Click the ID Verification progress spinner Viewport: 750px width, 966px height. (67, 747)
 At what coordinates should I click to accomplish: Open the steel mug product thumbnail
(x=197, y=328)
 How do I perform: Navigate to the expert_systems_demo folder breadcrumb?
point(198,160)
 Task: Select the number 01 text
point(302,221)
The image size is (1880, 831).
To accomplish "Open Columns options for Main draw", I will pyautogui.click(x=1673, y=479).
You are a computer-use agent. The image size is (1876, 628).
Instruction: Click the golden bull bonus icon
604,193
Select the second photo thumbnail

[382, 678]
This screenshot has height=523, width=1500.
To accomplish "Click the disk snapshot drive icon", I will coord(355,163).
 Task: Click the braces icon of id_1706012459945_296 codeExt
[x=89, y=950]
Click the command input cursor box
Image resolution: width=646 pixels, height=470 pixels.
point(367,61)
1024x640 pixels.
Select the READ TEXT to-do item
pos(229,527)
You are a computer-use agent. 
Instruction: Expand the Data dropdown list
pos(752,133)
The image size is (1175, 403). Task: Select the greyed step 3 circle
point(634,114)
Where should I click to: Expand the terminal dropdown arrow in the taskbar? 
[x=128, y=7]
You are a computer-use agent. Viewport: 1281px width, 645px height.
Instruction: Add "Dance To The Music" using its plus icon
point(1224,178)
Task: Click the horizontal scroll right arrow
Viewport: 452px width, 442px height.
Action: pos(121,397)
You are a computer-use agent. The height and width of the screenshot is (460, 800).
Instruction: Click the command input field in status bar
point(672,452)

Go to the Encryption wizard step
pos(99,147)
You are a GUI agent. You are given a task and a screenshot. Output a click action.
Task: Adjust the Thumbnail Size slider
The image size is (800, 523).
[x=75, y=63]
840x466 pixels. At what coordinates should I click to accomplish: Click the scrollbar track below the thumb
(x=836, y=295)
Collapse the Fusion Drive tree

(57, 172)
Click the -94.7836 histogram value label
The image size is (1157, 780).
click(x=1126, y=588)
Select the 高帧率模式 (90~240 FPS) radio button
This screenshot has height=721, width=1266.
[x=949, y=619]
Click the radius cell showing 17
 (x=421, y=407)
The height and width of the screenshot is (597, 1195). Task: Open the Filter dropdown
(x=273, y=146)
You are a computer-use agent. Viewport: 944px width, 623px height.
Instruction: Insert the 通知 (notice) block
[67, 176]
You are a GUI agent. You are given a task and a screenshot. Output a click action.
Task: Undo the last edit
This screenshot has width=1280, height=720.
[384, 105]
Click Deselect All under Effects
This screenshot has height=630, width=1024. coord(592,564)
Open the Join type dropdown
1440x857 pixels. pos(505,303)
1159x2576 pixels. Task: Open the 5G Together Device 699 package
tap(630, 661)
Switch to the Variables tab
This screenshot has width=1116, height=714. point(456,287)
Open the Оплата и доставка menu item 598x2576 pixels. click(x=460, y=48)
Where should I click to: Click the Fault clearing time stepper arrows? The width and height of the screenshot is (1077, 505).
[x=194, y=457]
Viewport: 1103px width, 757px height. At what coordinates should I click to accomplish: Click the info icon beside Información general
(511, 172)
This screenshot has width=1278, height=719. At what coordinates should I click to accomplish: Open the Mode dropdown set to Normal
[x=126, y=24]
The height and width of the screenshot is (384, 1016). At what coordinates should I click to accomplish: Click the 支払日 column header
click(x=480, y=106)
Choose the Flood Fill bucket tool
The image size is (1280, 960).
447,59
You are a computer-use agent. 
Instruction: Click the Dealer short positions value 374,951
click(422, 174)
========
Action item:
Output each line of the listing above that has "will".

Written response:
To accomplish "Open Columns options for Main draw", I will pyautogui.click(x=1673, y=479).
To accomplish "Click the disk snapshot drive icon", I will coord(355,163).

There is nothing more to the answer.